Os doentes, cujas células não fabricam uma proteína chamada distrofina, sofrem uma degenerescência muscular progressiva que acaba por os confinar a uma cadeira de rodas por volta dos 10 anos e condena-os a uma morte prematura, em geral antes dos 30 anos, devido muitas vezes a insuficiência cardíaca. 

O que os autores dos estudos agora publicados fizeram foi demonstrar que, em ratinhos que sofrem de DMD, é possível restituir parcialmente a produção de distrofina introduzindo nas células afectadas um “corrector ortográfico” Crispr-Cas9, cujo alvo é o defeito genético em causa, a bordo de vírus tornados inócuos que funcionam como veículo de entrada nas células.

Essencialmente, o que a “tesoura molecular” Crispr-Cas9 – que os cientistas injectaram directamente em músculos afectados dos animais – conseguiu fazer foi identificar e remover a parte danificada do gene que codifica a distrofina. Isso permitiu que as células musculares tratadas passassem a fabricar uma quantidade de distrofina, que embora fosse bastante inferior a uma produção normal, era suficiente para restaurar parcialmente a função muscular dos animais doentes, explica a Science em comunicado.

A Crispr-Cas9 tem suscitado preocupação na comunidade científica, tanto do ponto de vista ético como da sua segurança, no que respeita à sua aplicação a gâmetas e embriões humanos (o que os cientistas designam como a manipulação da "linha germinal"), porque isso poderia permitir a geração de bebés “à medida”. Mas os resultados agora publicados nada têm a ver com a manipulação da linha germinal  – apenas pretendem corrigir defeitos nas células ditas somáticas (do corpo), correcções que não serão transmitidas à descendência do doente.

“A utilização da Crispr-Cas9 para corrigir mutações genéticas nos tecidos afectados de doentes não está em debate. E estes resultados mostram um percurso possível para lá chegar”, diz Charles Gersbach, o líder de um dos estudos, citado no comunicado da Universidade Duke, onde trabalha.

A sua equipa conseguiu introduzir o “corrector” genético nas patas de ratinhos adultos – e também o injectou (a bordo de um vírus, como já referido) no sangue dos animais – constatando, nesta segunda fase, que isso permitia melhorar o estado dos músculos em todo o corpo, incluindo no coração. Em todos os casos, o “corrector” encontrou e cortou a parte defeituosa do gene da distrofina e, a seguir, a maquinaria natural de reparação do ADN das células encarregou-se de juntar de novo as pontas soltas de ADN. Resultado: as células ficaram com um gene mais curto, mas apesar de tudo funcional.

“Ainda temos muito trabalho pela frente para traduzir isto numa terapêutica humana e demonstrar a sua segurança, mas as nossas primeiras experiências são muito entusiasmantes”, diz Gersbach.

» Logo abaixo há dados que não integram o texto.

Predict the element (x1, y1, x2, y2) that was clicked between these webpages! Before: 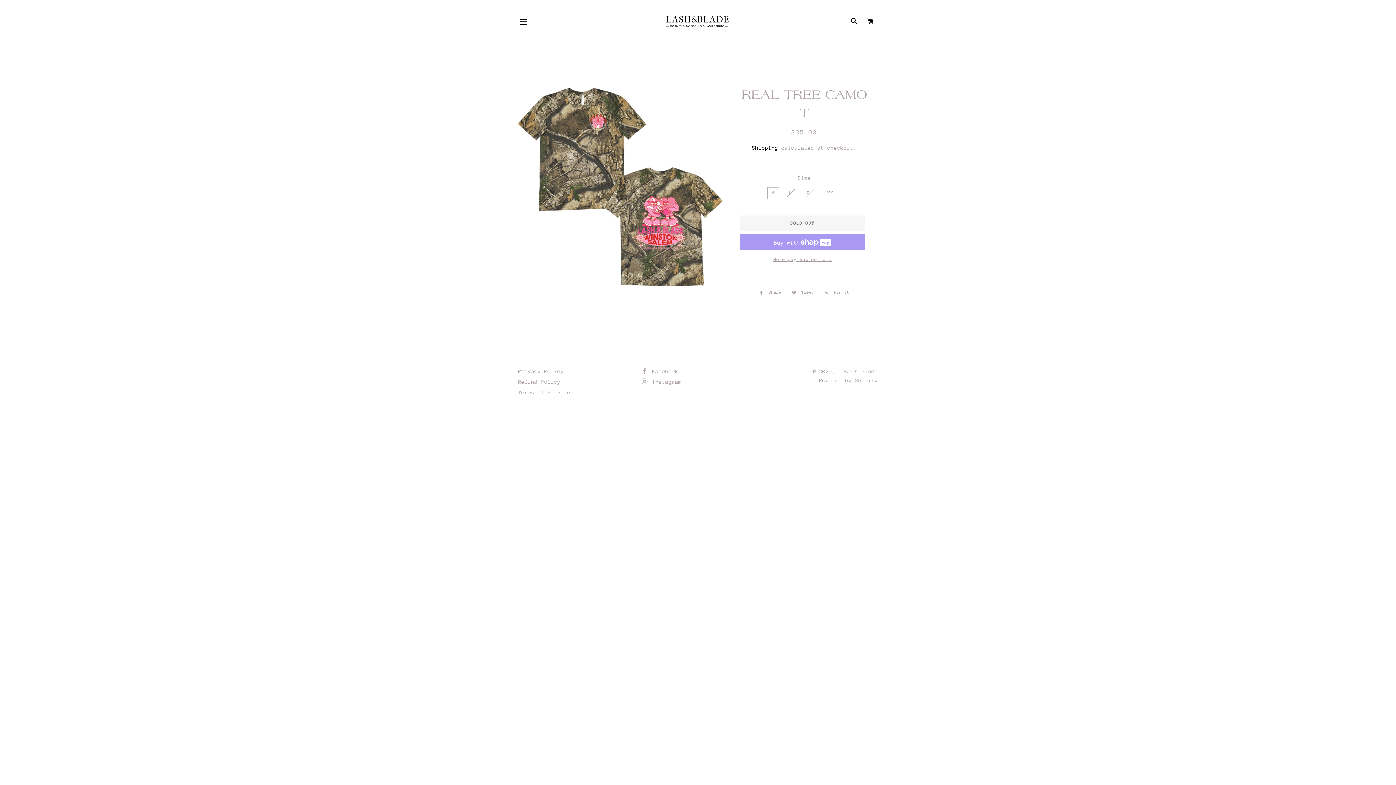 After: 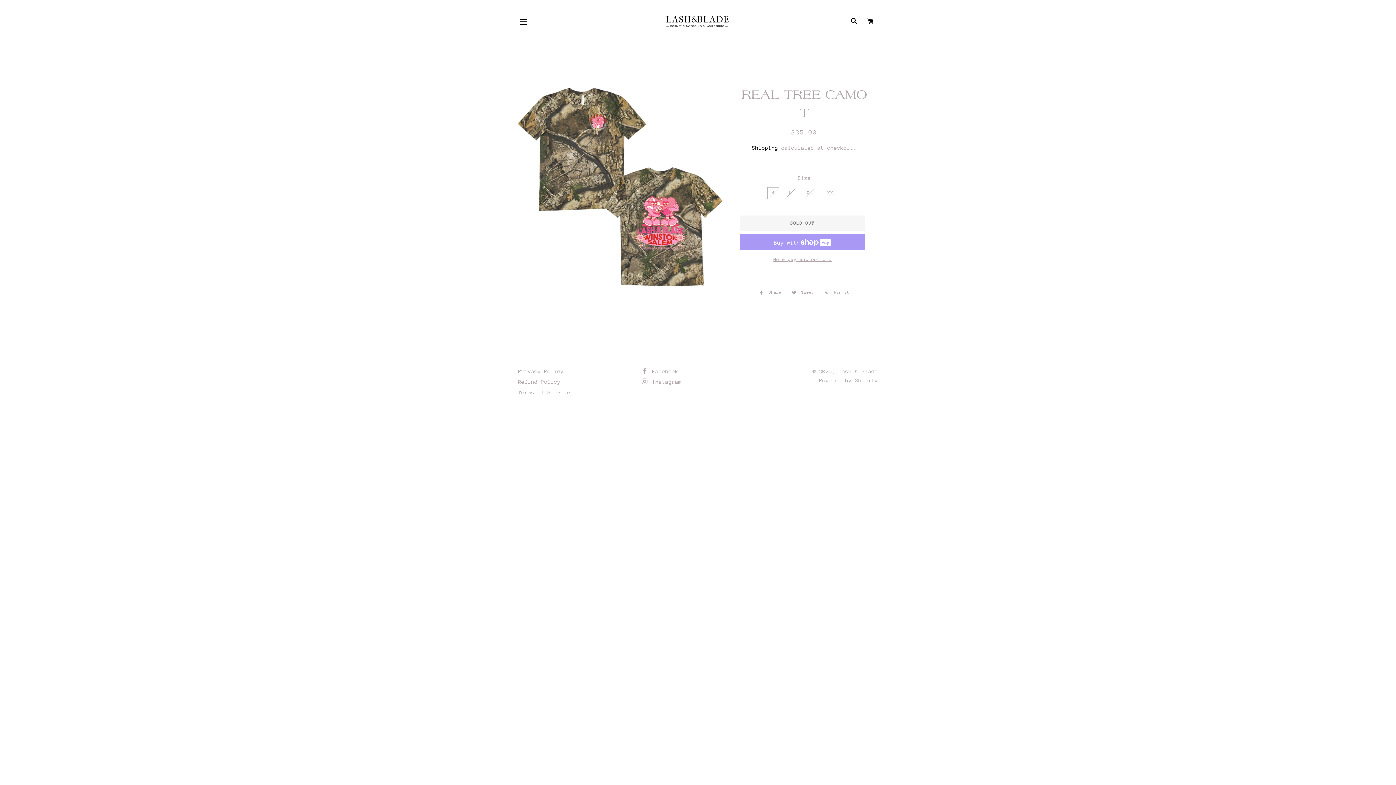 Action: bbox: (821, 288, 853, 296) label:  Pin it
Pin on Pinterest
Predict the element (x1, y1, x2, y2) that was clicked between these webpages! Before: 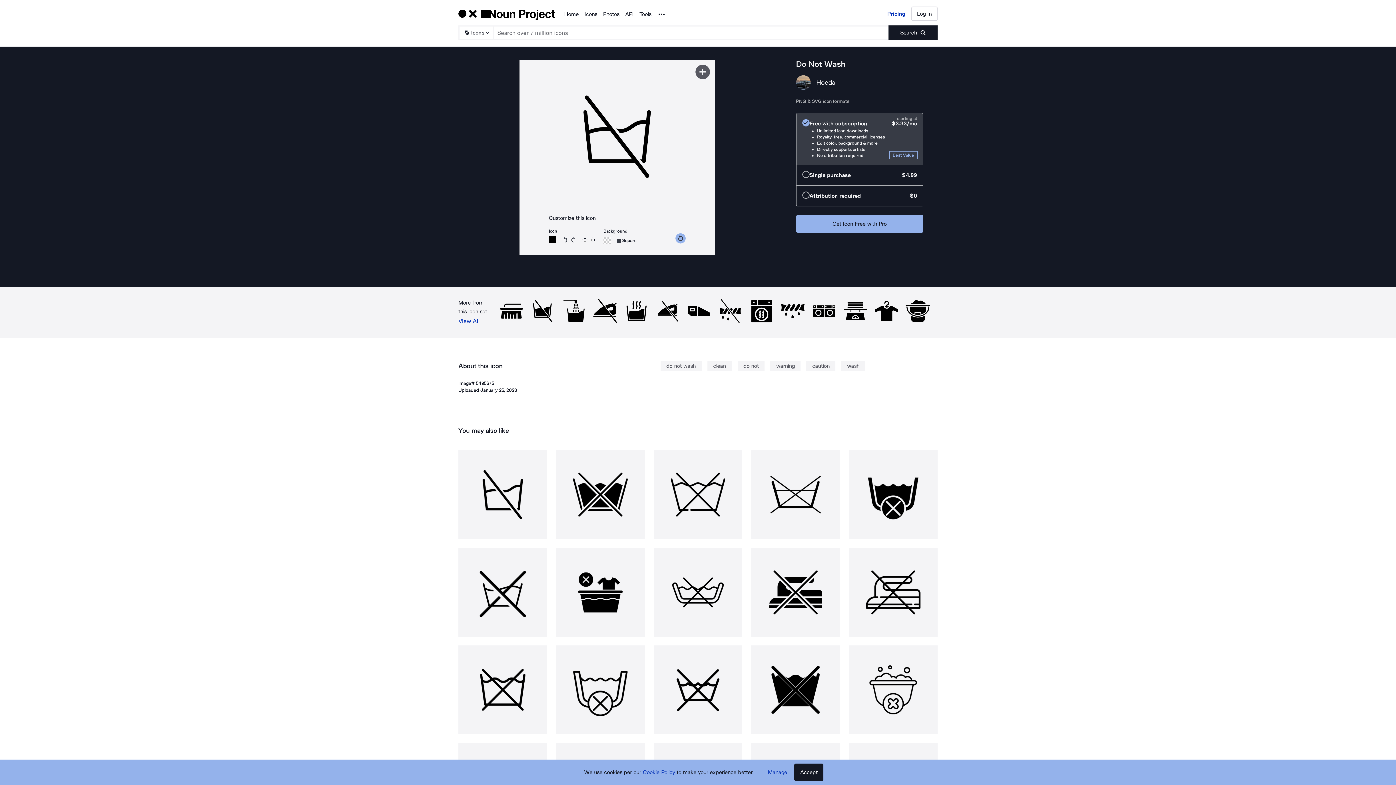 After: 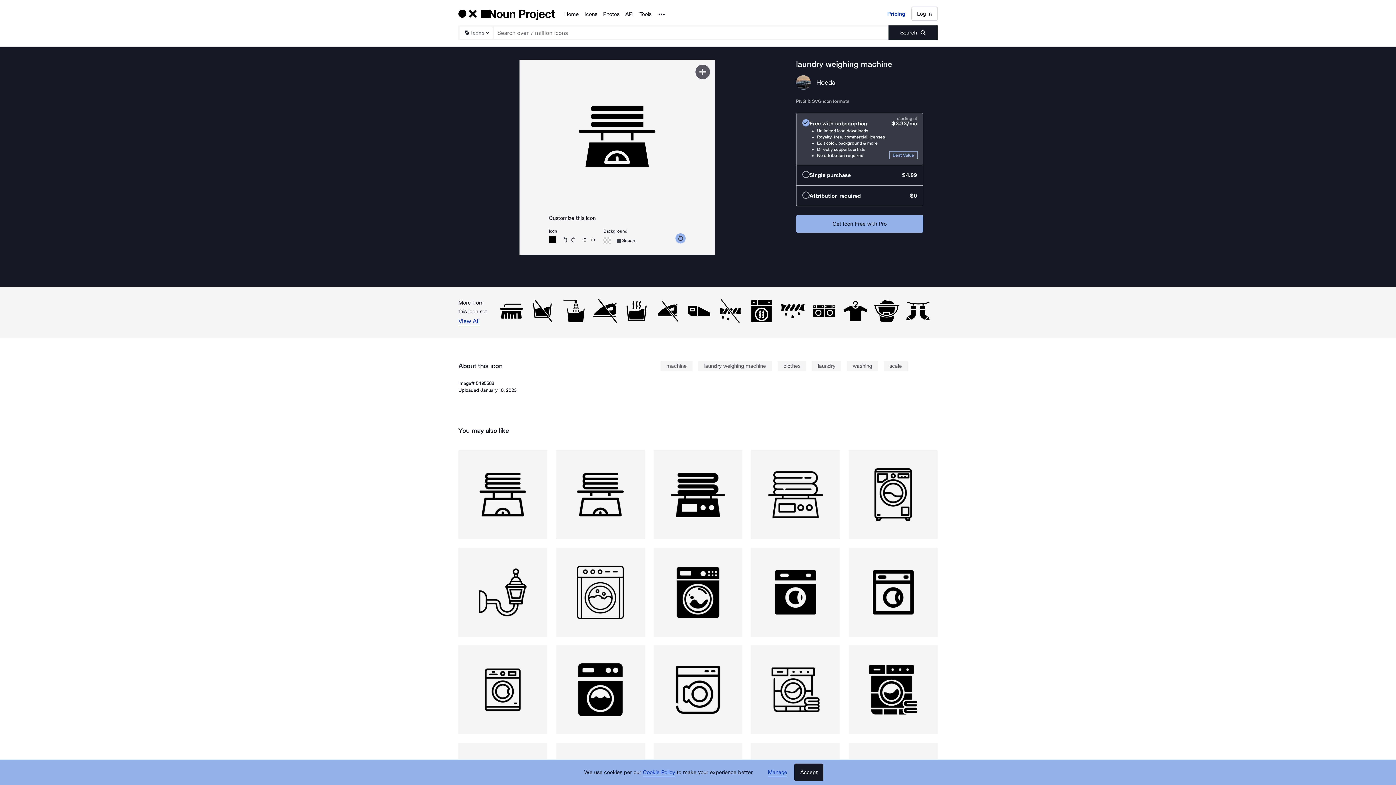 Action: bbox: (842, 298, 868, 324)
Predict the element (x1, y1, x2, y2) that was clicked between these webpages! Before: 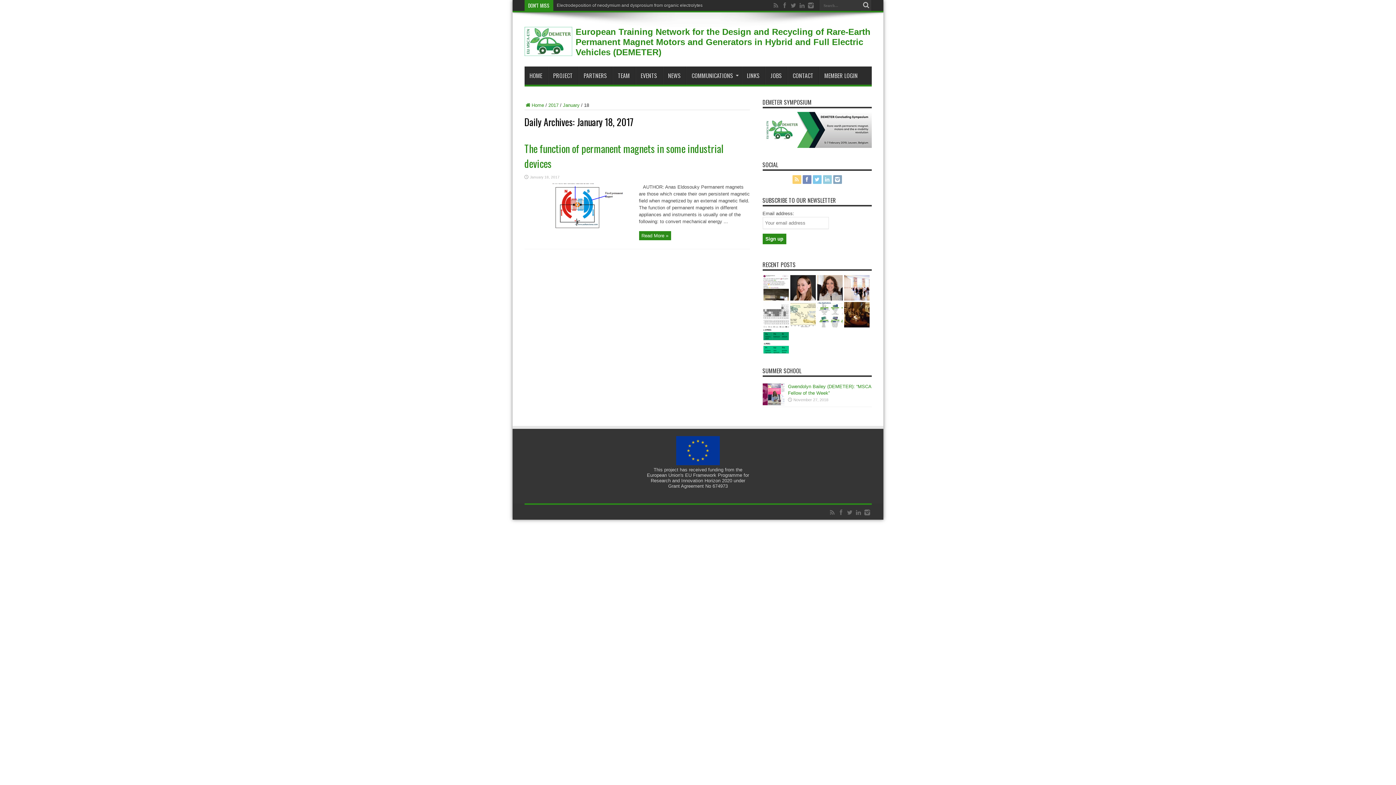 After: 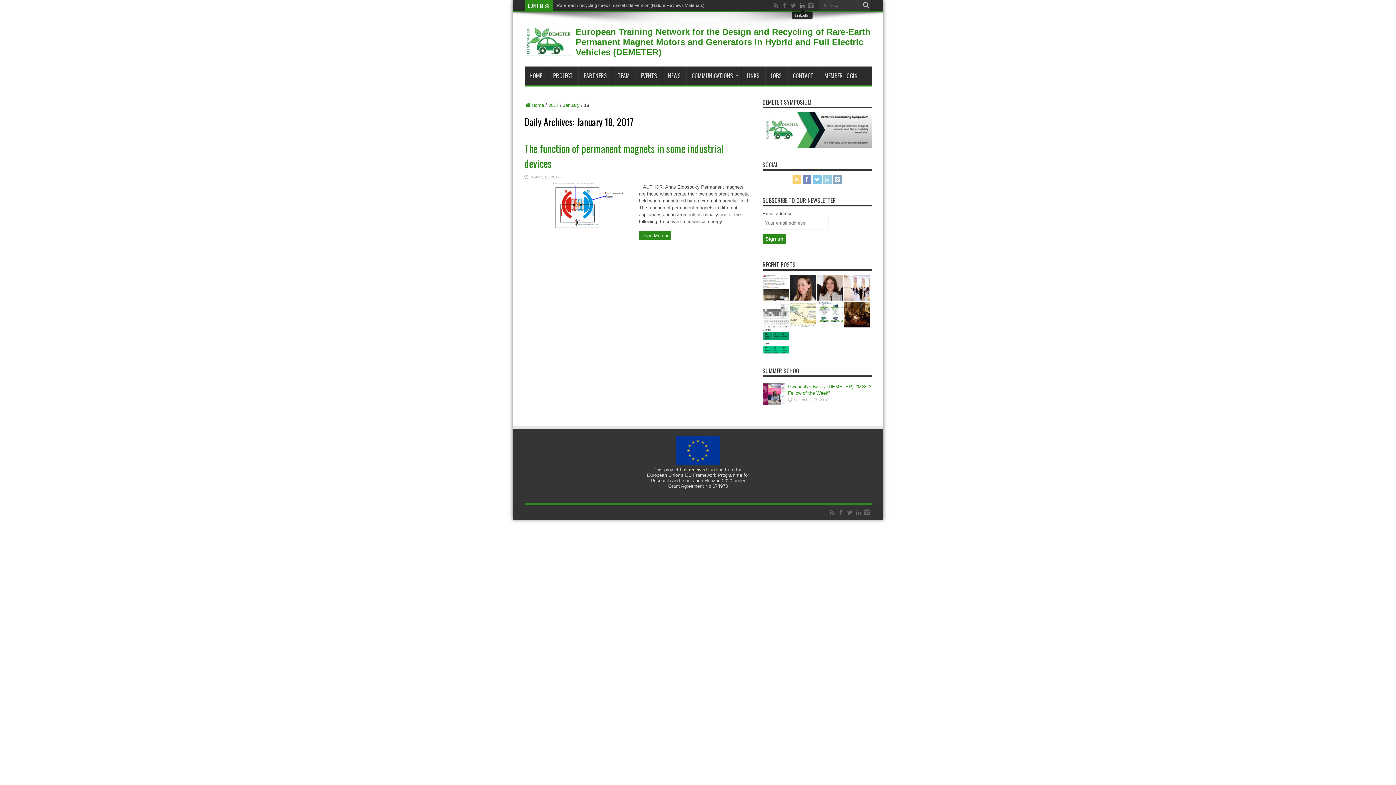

Num outro estudo, Chengzu Long, do Centro Médico da Universidade do Texas Sudoeste (EUA) e colegas utilizaram um vírus do mesmo tipo, mas diferente, para fazer o mesmo tipo de experiências – e mostraram ainda que era possível obter resultados promissores injectando o sistema em diversos músculos de ratinhos com DMD poucos dias após a nascença.

Por último, em ainda mais uma variante experimental, uma equipa da Universidade de Harvard (EUA), que inclui o conhecido geneticista George Church, obteve resultados muito semelhantes aos dos outros dois estudos.

As próximas etapas deverão consistir, segundo Gersbach, em optimizar o sistema de introdução viral do complexo Crispr-Cas9 nas células, em testar esta potencial terapia genética em animais com formas mais graves de distrofia muscular de Duchenne e em avaliar a sua eficácia e segurança em animais de maior porte, com vista a iniciar, quando for possível, ensaios clínicos em seres humanos.